= WHAT THE TASK REQUIRES =
Take the entries below and print only the lines from the one with "Expand the New" through the one with "You are a computer-use agent. The height", exactly as they stand, both ends included.

--- SOURCE MATERIAL ---

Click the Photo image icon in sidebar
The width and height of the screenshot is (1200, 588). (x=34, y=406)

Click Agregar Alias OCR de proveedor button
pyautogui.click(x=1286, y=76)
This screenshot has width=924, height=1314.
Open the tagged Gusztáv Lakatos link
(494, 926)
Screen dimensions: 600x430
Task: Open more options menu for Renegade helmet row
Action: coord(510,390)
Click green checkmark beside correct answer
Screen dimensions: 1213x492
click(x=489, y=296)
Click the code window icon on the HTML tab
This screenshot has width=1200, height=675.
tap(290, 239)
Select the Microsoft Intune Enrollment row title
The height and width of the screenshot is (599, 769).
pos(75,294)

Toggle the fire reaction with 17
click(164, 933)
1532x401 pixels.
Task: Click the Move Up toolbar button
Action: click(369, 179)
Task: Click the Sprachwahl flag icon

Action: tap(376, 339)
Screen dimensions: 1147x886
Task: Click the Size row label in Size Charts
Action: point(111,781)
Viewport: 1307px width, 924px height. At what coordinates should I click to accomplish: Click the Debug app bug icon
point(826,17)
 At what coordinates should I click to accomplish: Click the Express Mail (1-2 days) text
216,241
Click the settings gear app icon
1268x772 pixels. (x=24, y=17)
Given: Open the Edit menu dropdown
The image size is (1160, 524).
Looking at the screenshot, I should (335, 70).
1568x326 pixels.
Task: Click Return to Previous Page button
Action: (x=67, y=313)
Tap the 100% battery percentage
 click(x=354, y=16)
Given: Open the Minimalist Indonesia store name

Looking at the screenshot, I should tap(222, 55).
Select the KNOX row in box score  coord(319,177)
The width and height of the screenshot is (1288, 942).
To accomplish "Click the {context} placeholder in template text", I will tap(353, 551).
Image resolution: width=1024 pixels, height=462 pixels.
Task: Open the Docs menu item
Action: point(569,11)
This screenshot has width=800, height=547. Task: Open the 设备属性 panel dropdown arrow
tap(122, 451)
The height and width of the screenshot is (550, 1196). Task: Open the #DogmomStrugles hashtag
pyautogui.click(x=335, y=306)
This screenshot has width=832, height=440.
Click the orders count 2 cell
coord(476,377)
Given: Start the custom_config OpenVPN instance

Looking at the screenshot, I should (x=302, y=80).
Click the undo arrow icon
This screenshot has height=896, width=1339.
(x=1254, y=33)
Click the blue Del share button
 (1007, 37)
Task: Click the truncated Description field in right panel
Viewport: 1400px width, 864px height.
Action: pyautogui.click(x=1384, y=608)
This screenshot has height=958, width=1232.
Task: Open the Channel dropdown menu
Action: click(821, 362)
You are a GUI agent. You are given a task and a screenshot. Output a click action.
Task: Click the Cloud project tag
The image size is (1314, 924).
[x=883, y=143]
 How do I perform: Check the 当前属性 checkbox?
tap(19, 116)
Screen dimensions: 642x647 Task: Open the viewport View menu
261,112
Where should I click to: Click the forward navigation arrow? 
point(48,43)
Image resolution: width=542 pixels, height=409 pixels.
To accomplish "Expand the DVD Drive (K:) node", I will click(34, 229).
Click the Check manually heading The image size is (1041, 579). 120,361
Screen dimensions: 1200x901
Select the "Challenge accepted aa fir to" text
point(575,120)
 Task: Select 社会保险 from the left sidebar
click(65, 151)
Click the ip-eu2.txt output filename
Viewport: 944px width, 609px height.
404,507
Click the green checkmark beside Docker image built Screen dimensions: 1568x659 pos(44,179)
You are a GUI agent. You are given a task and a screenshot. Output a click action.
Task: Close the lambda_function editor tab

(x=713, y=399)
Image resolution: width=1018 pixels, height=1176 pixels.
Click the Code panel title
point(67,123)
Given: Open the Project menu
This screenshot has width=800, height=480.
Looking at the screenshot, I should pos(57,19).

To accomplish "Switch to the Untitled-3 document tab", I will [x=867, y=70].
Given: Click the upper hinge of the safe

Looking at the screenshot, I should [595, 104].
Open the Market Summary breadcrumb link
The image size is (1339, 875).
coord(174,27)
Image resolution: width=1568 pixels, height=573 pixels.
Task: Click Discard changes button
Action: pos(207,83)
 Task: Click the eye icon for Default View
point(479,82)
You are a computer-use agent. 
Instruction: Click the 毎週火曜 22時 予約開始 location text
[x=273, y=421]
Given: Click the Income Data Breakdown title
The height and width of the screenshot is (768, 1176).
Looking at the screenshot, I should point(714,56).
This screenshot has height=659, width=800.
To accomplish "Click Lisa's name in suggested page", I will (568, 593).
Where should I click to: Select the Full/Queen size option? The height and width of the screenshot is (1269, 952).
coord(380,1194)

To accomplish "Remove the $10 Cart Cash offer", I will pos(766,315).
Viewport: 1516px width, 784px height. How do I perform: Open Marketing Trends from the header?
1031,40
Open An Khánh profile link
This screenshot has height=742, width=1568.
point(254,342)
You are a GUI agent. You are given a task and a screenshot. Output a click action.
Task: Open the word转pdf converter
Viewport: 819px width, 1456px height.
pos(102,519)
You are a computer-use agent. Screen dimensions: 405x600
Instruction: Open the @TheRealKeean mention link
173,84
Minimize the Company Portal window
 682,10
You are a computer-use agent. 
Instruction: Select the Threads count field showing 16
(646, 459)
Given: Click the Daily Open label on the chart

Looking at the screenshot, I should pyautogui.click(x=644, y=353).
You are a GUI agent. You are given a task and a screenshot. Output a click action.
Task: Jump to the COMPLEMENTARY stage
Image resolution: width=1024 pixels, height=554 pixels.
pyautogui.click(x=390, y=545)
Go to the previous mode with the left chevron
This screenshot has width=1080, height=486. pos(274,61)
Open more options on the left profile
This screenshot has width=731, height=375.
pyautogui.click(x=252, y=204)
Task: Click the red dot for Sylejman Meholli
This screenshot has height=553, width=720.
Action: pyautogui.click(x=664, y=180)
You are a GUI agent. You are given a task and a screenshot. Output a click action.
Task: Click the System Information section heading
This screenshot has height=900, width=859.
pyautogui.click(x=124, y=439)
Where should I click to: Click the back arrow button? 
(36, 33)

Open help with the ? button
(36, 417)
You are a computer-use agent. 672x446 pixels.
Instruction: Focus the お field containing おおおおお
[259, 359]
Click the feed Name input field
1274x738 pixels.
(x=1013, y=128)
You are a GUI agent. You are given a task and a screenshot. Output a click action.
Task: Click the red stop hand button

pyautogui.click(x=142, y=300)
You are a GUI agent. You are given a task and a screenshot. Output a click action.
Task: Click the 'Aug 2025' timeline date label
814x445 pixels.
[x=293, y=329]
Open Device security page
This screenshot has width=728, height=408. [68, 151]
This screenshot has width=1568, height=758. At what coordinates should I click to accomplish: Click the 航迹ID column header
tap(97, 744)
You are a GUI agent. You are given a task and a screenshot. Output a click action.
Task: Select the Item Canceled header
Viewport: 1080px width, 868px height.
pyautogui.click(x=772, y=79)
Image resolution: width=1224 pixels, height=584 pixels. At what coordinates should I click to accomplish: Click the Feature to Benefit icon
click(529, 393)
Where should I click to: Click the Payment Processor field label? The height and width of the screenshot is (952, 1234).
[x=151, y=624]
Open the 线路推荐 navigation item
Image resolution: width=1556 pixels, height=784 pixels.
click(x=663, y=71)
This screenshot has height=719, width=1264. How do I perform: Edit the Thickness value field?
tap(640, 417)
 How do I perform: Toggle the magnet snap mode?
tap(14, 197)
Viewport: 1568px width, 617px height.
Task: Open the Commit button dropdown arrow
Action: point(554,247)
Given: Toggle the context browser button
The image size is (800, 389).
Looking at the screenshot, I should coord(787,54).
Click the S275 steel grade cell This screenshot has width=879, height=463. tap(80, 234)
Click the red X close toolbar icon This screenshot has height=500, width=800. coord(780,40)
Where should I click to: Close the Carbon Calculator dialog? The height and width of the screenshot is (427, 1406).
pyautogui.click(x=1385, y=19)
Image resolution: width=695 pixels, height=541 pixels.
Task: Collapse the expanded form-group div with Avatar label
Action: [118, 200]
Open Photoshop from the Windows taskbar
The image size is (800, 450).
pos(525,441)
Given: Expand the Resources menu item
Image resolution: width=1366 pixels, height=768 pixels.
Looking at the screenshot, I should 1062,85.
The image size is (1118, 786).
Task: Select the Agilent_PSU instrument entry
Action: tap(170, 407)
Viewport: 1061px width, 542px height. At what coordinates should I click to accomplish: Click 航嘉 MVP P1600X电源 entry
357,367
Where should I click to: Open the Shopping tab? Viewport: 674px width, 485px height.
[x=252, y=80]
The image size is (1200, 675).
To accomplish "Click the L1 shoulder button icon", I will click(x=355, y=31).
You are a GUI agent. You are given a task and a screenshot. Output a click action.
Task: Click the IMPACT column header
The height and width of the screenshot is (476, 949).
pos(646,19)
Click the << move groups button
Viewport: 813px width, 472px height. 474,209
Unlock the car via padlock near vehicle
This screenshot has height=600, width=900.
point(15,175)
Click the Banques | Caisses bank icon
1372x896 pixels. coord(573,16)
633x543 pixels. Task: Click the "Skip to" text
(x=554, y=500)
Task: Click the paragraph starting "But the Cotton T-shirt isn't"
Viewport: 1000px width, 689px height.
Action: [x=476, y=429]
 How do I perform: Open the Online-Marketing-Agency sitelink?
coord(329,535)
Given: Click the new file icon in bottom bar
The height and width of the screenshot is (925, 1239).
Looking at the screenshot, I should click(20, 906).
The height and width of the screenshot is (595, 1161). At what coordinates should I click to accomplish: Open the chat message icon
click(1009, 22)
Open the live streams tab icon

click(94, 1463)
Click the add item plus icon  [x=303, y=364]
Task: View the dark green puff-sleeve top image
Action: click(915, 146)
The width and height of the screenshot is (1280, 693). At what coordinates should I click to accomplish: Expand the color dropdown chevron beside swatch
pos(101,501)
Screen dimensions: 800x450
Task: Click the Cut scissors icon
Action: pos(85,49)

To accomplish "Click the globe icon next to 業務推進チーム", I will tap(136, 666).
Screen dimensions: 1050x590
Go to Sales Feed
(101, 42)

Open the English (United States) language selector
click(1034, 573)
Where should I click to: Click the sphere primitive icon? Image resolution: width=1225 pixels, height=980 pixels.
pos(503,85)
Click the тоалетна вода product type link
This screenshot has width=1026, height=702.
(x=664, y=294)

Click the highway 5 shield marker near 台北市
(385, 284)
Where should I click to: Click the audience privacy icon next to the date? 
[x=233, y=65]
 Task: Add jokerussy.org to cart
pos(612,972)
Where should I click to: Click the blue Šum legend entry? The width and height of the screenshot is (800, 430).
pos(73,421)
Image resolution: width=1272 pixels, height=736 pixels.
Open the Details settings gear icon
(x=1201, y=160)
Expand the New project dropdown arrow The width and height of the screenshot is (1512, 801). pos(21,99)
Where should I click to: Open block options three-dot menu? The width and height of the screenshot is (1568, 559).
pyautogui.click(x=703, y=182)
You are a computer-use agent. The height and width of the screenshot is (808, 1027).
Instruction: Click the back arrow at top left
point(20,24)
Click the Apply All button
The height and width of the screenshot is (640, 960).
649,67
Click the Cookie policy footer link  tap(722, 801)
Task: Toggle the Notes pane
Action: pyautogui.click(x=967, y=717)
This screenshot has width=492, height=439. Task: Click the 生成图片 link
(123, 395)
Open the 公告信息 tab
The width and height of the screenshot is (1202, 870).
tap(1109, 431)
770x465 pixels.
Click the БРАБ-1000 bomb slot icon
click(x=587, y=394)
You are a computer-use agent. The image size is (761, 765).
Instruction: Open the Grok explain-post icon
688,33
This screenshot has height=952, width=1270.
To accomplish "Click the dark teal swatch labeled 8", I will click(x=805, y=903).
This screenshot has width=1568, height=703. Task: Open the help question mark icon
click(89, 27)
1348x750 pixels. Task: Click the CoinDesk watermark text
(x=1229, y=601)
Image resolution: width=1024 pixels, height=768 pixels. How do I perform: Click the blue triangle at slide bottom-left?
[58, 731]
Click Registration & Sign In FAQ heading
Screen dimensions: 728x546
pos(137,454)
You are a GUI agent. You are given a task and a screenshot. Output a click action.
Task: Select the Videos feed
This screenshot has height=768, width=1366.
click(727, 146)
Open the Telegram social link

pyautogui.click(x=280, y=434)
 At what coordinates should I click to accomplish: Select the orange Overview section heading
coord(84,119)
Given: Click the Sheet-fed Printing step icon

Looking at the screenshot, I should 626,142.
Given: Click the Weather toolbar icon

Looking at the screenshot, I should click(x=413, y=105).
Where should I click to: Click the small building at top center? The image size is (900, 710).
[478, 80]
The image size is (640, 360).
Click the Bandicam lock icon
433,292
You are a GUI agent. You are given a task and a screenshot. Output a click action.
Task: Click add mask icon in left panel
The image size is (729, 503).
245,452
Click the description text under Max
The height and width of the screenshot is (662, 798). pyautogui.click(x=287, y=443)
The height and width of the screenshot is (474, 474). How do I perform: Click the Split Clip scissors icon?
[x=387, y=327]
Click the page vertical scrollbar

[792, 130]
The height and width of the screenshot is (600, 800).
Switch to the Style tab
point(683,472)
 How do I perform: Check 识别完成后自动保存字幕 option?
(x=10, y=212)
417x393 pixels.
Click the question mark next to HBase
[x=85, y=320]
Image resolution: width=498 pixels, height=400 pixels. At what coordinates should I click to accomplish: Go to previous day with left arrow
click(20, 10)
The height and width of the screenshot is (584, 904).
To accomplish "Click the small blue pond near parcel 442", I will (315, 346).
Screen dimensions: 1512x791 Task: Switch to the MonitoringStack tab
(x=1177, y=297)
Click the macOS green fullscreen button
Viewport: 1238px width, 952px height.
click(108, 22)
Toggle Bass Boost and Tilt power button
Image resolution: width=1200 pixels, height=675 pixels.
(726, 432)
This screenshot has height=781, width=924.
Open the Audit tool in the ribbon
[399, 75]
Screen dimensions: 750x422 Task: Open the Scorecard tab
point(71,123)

---

= EXERCISE RESULT =
Expand the New project dropdown arrow The width and height of the screenshot is (1512, 801). pos(21,99)
Where should I click to: Open block options three-dot menu? The width and height of the screenshot is (1568, 559).
pyautogui.click(x=703, y=182)
You are a computer-use agent. The height and width of the screenshot is (808, 1027).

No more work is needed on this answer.